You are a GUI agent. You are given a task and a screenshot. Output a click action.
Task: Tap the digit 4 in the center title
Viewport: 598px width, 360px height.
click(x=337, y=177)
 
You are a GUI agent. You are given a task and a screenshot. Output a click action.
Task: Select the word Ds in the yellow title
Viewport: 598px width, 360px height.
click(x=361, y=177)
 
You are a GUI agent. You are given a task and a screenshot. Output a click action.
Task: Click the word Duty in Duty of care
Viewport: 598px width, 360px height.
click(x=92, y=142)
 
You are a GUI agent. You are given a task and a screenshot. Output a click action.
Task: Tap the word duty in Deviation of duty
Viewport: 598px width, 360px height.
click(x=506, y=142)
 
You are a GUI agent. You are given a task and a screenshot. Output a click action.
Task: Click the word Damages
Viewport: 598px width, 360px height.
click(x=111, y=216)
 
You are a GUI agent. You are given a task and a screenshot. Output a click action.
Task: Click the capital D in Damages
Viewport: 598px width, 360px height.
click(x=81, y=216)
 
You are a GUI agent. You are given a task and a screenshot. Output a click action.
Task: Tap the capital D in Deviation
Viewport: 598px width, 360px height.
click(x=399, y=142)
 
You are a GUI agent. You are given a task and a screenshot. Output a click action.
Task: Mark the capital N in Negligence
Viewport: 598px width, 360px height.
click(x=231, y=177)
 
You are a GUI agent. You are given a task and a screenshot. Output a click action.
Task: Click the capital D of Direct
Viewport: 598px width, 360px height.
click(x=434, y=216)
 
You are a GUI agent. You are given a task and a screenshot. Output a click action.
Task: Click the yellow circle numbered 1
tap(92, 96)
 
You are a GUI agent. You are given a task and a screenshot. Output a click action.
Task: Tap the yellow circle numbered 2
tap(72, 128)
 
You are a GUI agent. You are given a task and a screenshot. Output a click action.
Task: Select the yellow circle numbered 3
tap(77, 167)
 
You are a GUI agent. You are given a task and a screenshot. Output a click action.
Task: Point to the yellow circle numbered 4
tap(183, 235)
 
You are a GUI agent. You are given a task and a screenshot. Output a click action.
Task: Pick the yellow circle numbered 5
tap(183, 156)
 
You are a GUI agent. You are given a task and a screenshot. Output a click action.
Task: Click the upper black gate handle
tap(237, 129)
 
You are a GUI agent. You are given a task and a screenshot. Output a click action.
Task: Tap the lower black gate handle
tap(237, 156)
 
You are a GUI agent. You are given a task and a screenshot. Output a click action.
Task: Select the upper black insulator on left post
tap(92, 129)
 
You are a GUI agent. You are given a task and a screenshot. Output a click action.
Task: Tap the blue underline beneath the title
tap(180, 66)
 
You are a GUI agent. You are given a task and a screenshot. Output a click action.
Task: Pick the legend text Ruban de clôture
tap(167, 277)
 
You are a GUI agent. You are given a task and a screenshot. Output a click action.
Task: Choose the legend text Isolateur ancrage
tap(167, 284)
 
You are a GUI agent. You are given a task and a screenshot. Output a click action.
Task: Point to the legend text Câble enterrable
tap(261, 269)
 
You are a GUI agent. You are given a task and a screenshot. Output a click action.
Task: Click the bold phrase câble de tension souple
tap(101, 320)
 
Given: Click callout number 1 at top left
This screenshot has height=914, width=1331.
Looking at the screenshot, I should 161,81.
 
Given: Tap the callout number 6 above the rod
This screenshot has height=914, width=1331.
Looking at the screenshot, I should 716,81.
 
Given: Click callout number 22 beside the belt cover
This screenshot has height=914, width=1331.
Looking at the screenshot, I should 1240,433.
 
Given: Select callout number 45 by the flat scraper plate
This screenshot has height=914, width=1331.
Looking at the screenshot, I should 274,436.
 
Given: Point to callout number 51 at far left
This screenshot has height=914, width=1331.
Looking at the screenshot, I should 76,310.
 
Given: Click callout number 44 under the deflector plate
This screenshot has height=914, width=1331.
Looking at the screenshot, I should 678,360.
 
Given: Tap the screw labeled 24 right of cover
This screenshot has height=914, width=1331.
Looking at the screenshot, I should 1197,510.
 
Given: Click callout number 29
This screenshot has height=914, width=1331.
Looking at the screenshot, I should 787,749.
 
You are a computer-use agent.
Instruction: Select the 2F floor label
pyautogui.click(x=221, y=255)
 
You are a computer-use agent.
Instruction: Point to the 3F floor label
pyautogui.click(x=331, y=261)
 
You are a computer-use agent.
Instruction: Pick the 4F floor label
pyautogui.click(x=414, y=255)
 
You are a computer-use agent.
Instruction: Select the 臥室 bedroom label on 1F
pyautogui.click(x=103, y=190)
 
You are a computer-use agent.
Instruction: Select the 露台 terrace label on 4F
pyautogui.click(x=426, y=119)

**THE REQUEST:**
Lay out every line of the records above as a Markdown table with two columns, Row and Line. Number the rows in order and leave out blank lines.

**EXERCISE RESPONSE:**
| Row | Line |
|---|---|
| 1 | You are a GUI agent. You are given a task and a screenshot. Output a click action. |
| 2 | Task: Tap the digit 4 in the center title |
| 3 | Viewport: 598px width, 360px height. |
| 4 | click(x=337, y=177) |
| 5 | You are a GUI agent. You are given a task and a screenshot. Output a click action. |
| 6 | Task: Select the word Ds in the yellow title |
| 7 | Viewport: 598px width, 360px height. |
| 8 | click(x=361, y=177) |
| 9 | You are a GUI agent. You are given a task and a screenshot. Output a click action. |
| 10 | Task: Click the word Duty in Duty of care |
| 11 | Viewport: 598px width, 360px height. |
| 12 | click(x=92, y=142) |
| 13 | You are a GUI agent. You are given a task and a screenshot. Output a click action. |
| 14 | Task: Tap the word duty in Deviation of duty |
| 15 | Viewport: 598px width, 360px height. |
| 16 | click(x=506, y=142) |
| 17 | You are a GUI agent. You are given a task and a screenshot. Output a click action. |
| 18 | Task: Click the word Damages |
| 19 | Viewport: 598px width, 360px height. |
| 20 | click(x=111, y=216) |
| 21 | You are a GUI agent. You are given a task and a screenshot. Output a click action. |
| 22 | Task: Click the capital D in Damages |
| 23 | Viewport: 598px width, 360px height. |
| 24 | click(x=81, y=216) |
| 25 | You are a GUI agent. You are given a task and a screenshot. Output a click action. |
| 26 | Task: Tap the capital D in Deviation |
| 27 | Viewport: 598px width, 360px height. |
| 28 | click(x=399, y=142) |
| 29 | You are a GUI agent. You are given a task and a screenshot. Output a click action. |
| 30 | Task: Mark the capital N in Negligence |
| 31 | Viewport: 598px width, 360px height. |
| 32 | click(x=231, y=177) |
| 33 | You are a GUI agent. You are given a task and a screenshot. Output a click action. |
| 34 | Task: Click the capital D of Direct |
| 35 | Viewport: 598px width, 360px height. |
| 36 | click(x=434, y=216) |
| 37 | You are a GUI agent. You are given a task and a screenshot. Output a click action. |
| 38 | Task: Click the yellow circle numbered 1 |
| 39 | tap(92, 96) |
| 40 | You are a GUI agent. You are given a task and a screenshot. Output a click action. |
| 41 | Task: Tap the yellow circle numbered 2 |
| 42 | tap(72, 128) |
| 43 | You are a GUI agent. You are given a task and a screenshot. Output a click action. |
| 44 | Task: Select the yellow circle numbered 3 |
| 45 | tap(77, 167) |
| 46 | You are a GUI agent. You are given a task and a screenshot. Output a click action. |
| 47 | Task: Point to the yellow circle numbered 4 |
| 48 | tap(183, 235) |
| 49 | You are a GUI agent. You are given a task and a screenshot. Output a click action. |
| 50 | Task: Pick the yellow circle numbered 5 |
| 51 | tap(183, 156) |
| 52 | You are a GUI agent. You are given a task and a screenshot. Output a click action. |
| 53 | Task: Click the upper black gate handle |
| 54 | tap(237, 129) |
| 55 | You are a GUI agent. You are given a task and a screenshot. Output a click action. |
| 56 | Task: Tap the lower black gate handle |
| 57 | tap(237, 156) |
| 58 | You are a GUI agent. You are given a task and a screenshot. Output a click action. |
| 59 | Task: Select the upper black insulator on left post |
| 60 | tap(92, 129) |
| 61 | You are a GUI agent. You are given a task and a screenshot. Output a click action. |
| 62 | Task: Tap the blue underline beneath the title |
| 63 | tap(180, 66) |
| 64 | You are a GUI agent. You are given a task and a screenshot. Output a click action. |
| 65 | Task: Pick the legend text Ruban de clôture |
| 66 | tap(167, 277) |
| 67 | You are a GUI agent. You are given a task and a screenshot. Output a click action. |
| 68 | Task: Choose the legend text Isolateur ancrage |
| 69 | tap(167, 284) |
| 70 | You are a GUI agent. You are given a task and a screenshot. Output a click action. |
| 71 | Task: Point to the legend text Câble enterrable |
| 72 | tap(261, 269) |
| 73 | You are a GUI agent. You are given a task and a screenshot. Output a click action. |
| 74 | Task: Click the bold phrase câble de tension souple |
| 75 | tap(101, 320) |
| 76 | Given: Click callout number 1 at top left |
| 77 | This screenshot has height=914, width=1331. |
| 78 | Looking at the screenshot, I should 161,81. |
| 79 | Given: Tap the callout number 6 above the rod |
| 80 | This screenshot has height=914, width=1331. |
| 81 | Looking at the screenshot, I should 716,81. |
| 82 | Given: Click callout number 22 beside the belt cover |
| 83 | This screenshot has height=914, width=1331. |
| 84 | Looking at the screenshot, I should 1240,433. |
| 85 | Given: Select callout number 45 by the flat scraper plate |
| 86 | This screenshot has height=914, width=1331. |
| 87 | Looking at the screenshot, I should 274,436. |
| 88 | Given: Point to callout number 51 at far left |
| 89 | This screenshot has height=914, width=1331. |
| 90 | Looking at the screenshot, I should 76,310. |
| 91 | Given: Click callout number 44 under the deflector plate |
| 92 | This screenshot has height=914, width=1331. |
| 93 | Looking at the screenshot, I should 678,360. |
| 94 | Given: Tap the screw labeled 24 right of cover |
| 95 | This screenshot has height=914, width=1331. |
| 96 | Looking at the screenshot, I should 1197,510. |
| 97 | Given: Click callout number 29 |
| 98 | This screenshot has height=914, width=1331. |
| 99 | Looking at the screenshot, I should 787,749. |
| 100 | You are a computer-use agent. |
| 101 | Instruction: Select the 2F floor label |
| 102 | pyautogui.click(x=221, y=255) |
| 103 | You are a computer-use agent. |
| 104 | Instruction: Point to the 3F floor label |
| 105 | pyautogui.click(x=331, y=261) |
| 106 | You are a computer-use agent. |
| 107 | Instruction: Pick the 4F floor label |
| 108 | pyautogui.click(x=414, y=255) |
| 109 | You are a computer-use agent. |
| 110 | Instruction: Select the 臥室 bedroom label on 1F |
| 111 | pyautogui.click(x=103, y=190) |
| 112 | You are a computer-use agent. |
| 113 | Instruction: Select the 露台 terrace label on 4F |
| 114 | pyautogui.click(x=426, y=119) |